TOWN hall bosses are launching a campaign in the New Year to press for more on-the-job training to be made available for school leavers.
Hastings Borough Council (HBC) will be promoting apprenticeships to employers around town by offering information on them, advertising them on its website, with links to the National Apprenticeship Service, as well as setting up a press campaign.
This would involve placing stories and features, as well as adverts in the Observer.
The aim is to create 100 apprenticeships in 100 days.
Councillors discussed the idea at their cabinet meeting on Monday.
Council leader Jeremy Birch said: “Businesses need to train the next generation and there is Government money to do that. We will be pushing this campaign with vigour after Christmas.”
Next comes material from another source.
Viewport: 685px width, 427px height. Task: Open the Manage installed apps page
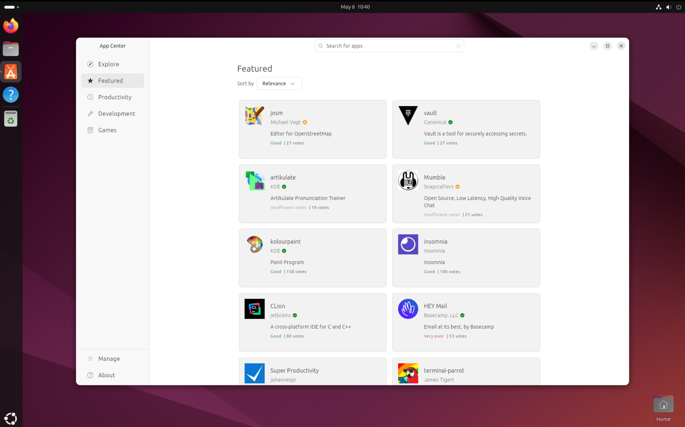109,359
Councillor Birch added that the idea was first raised at the Let’s Do Business networking event at the end of September and got a ‘welcome response’ from companies.
Councillor Peter Chowney, the council’s lead member for regeneration, said: “This is an innovative project and it will be extremely worthwhile, especially with the news this week that our £7 million bid for Regional Growth Fund money has been unsuccessful.
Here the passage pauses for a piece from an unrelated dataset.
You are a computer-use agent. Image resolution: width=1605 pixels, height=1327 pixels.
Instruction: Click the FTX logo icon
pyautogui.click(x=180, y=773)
“This is one of the many strands we are using to promote jobs in Hastings. Any policy we discuss we have to think what impact it will have on jobs and regeneration and should not adopt anything that does not have a positive effect on our town.”
Apprenticeships are work-based learning programmes where apprentices learn vocational skills and gain qualifications while earning a wage.
Monica Adams-Acton, head of regeneration and community services for Hastings Borough Council, said: “There is a critical need to develop new employment opportunities in Hastings, and to improve skills, especially for younger and lower-skilled residents. The current economic situation reinforces this need.
“Government funding in the work and skills arena is changing, with resources for work-based learning now being directed at apprenticeships.”
Whitehall is aiming to increase apprenticeship numbers in the UK by 100,000 by 2014.